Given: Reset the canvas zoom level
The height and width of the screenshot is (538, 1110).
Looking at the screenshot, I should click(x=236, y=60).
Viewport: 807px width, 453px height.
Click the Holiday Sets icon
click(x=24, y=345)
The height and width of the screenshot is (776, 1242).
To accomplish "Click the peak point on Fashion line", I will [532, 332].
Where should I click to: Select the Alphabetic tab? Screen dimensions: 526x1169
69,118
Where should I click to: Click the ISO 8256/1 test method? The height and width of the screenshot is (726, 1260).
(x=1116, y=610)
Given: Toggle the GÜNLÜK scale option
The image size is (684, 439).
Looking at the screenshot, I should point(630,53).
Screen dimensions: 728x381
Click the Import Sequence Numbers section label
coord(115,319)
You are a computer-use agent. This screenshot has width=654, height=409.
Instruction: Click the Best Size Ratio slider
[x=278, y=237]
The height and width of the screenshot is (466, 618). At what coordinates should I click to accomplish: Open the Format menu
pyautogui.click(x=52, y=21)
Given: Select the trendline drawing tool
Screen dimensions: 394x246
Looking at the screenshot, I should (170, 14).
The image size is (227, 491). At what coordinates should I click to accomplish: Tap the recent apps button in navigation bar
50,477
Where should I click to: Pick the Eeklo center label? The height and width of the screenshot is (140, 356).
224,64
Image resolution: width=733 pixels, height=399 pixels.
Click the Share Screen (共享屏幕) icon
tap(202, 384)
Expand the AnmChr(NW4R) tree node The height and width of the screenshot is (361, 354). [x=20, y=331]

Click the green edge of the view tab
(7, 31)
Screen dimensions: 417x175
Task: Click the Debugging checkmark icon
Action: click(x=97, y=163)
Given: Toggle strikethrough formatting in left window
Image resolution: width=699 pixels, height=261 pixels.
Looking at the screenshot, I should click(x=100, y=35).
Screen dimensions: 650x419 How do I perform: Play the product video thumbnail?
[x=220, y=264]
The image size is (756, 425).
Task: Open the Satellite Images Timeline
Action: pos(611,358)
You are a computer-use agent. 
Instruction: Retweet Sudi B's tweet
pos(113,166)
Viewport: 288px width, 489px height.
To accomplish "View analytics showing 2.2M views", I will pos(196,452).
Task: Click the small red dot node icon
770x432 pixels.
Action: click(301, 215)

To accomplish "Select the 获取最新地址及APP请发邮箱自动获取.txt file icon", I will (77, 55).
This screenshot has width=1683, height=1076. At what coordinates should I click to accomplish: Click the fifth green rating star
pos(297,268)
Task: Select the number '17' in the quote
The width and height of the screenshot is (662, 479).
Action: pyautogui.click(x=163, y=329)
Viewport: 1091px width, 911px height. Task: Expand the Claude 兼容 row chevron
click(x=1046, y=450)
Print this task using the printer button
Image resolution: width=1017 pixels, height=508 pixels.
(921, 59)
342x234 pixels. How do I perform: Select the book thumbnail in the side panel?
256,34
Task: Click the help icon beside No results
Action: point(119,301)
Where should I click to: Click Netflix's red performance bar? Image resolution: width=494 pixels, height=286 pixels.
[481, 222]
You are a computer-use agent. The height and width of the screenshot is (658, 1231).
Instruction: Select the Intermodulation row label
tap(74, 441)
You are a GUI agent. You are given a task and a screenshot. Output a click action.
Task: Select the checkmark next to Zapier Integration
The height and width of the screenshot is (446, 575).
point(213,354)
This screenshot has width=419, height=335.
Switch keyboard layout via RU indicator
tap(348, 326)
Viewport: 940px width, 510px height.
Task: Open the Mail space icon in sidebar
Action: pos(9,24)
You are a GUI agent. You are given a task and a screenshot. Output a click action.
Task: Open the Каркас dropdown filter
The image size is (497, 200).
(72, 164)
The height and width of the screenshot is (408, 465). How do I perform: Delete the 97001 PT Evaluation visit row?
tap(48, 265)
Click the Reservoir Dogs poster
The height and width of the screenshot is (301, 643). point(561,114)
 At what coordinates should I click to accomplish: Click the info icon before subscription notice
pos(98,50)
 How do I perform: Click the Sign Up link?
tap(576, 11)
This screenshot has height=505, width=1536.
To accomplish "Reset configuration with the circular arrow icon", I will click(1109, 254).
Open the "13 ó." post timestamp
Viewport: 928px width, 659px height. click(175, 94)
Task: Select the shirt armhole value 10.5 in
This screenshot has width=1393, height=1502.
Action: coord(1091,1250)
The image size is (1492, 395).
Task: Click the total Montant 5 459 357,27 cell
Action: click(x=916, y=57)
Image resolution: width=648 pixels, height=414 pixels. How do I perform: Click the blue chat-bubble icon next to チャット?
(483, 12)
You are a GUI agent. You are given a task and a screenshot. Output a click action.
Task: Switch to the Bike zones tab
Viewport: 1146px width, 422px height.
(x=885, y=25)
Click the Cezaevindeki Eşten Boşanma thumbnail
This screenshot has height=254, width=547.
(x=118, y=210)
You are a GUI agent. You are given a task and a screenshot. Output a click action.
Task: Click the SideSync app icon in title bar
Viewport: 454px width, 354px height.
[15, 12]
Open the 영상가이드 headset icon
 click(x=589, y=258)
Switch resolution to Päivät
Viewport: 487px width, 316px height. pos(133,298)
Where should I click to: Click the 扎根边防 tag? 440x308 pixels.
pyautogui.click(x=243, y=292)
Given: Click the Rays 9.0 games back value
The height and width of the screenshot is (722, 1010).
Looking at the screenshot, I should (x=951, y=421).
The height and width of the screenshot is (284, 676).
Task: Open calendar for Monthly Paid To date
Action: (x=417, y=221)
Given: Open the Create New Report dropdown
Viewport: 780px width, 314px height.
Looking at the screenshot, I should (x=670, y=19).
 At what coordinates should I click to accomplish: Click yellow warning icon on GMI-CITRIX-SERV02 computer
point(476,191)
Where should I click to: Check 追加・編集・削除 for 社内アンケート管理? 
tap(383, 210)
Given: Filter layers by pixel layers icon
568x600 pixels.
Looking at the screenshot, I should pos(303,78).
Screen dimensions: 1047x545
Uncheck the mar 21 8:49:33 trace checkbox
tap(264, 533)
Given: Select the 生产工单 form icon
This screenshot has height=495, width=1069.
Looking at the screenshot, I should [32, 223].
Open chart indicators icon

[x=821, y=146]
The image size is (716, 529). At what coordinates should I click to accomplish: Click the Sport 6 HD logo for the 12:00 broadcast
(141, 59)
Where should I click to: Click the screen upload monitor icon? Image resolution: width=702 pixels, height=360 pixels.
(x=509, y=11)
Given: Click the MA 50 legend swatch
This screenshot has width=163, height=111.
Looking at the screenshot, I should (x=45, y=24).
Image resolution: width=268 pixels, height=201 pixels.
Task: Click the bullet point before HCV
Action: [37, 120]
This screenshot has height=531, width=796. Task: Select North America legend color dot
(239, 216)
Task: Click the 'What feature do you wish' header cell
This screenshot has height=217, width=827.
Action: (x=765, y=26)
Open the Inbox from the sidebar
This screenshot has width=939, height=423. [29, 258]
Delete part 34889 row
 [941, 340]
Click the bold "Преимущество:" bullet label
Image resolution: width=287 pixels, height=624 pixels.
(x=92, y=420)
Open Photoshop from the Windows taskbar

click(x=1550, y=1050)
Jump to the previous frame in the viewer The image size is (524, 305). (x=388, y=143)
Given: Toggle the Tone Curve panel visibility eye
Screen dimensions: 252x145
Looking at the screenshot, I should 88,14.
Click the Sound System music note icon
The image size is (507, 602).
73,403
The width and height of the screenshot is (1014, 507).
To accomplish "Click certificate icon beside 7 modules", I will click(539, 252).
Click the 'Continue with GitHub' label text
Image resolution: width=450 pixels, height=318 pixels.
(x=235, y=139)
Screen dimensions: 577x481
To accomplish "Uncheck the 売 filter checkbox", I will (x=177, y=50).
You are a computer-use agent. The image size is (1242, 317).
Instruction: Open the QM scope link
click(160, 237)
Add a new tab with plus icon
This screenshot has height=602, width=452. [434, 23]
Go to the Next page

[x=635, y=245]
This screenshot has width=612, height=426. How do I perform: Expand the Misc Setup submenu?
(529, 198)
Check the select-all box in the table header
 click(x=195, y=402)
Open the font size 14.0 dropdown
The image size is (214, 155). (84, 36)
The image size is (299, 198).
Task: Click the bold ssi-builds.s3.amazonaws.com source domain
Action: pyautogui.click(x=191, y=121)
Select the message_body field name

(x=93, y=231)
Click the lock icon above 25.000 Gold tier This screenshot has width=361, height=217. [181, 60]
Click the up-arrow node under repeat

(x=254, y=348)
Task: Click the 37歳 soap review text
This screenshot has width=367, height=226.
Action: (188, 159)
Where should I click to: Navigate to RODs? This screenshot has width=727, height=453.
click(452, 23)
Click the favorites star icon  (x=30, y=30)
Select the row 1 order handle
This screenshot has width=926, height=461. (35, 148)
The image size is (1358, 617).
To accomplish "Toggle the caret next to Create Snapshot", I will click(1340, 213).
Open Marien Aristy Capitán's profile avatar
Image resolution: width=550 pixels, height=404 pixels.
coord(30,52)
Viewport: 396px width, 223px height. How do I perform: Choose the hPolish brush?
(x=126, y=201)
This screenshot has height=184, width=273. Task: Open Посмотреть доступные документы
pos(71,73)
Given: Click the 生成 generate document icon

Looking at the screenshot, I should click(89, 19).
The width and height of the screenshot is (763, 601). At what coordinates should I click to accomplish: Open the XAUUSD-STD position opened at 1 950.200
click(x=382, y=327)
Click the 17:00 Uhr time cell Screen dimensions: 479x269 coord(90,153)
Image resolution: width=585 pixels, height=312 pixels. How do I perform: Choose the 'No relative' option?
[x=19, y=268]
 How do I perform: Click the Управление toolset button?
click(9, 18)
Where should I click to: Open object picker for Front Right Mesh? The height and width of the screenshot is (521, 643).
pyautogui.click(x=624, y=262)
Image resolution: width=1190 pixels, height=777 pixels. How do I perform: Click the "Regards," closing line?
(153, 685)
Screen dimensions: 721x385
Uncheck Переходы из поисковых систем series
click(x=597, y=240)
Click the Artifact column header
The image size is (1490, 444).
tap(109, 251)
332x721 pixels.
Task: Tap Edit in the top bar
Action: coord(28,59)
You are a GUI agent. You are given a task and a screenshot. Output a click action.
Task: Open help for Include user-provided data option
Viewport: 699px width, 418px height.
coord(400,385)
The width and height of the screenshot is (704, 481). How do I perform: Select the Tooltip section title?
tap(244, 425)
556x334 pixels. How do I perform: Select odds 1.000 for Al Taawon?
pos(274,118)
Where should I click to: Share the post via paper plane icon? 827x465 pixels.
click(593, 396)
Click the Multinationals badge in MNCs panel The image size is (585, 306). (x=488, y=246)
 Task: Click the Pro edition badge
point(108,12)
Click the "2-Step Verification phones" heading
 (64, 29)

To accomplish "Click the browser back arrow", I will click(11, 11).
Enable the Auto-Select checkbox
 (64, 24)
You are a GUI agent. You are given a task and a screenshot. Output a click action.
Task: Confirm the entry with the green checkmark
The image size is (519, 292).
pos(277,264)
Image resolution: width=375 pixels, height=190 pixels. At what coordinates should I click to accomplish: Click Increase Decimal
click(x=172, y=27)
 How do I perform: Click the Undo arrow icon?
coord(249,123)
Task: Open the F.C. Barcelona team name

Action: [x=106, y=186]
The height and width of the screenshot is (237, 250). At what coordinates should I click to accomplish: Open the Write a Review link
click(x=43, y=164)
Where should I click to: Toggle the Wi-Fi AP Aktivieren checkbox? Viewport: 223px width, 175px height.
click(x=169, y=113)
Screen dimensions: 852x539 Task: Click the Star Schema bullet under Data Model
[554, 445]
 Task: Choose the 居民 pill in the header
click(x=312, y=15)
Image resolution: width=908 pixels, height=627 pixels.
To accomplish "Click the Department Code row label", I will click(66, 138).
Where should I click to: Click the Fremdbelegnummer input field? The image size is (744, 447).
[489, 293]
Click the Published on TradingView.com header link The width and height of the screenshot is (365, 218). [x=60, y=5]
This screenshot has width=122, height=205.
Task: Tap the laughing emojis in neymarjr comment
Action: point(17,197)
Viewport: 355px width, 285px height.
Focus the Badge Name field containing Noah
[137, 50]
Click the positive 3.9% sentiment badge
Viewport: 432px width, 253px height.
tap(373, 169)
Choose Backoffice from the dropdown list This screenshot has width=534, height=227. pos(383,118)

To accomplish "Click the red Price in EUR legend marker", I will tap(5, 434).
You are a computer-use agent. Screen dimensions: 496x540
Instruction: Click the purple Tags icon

▶ Assigned task:
Look back at the entries above. Retype the line with "The image size is (497, 200).", the line with "Task: Switch to the Bike zones tab", and all lines in between.

▶ Problem solution:
The image size is (497, 200).
(72, 164)
The height and width of the screenshot is (408, 465). How do I perform: Delete the 97001 PT Evaluation visit row?
tap(48, 265)
Click the Reservoir Dogs poster
The height and width of the screenshot is (301, 643). point(561,114)
 At what coordinates should I click to accomplish: Click the info icon before subscription notice
pos(98,50)
 How do I perform: Click the Sign Up link?
tap(576, 11)
This screenshot has height=505, width=1536.
To accomplish "Reset configuration with the circular arrow icon", I will click(1109, 254).
Open the "13 ó." post timestamp
Viewport: 928px width, 659px height. click(175, 94)
Task: Select the shirt armhole value 10.5 in
This screenshot has width=1393, height=1502.
Action: coord(1091,1250)
The image size is (1492, 395).
Task: Click the total Montant 5 459 357,27 cell
Action: click(x=916, y=57)
Image resolution: width=648 pixels, height=414 pixels. How do I perform: Click the blue chat-bubble icon next to チャット?
(483, 12)
You are a GUI agent. You are given a task and a screenshot. Output a click action.
Task: Switch to the Bike zones tab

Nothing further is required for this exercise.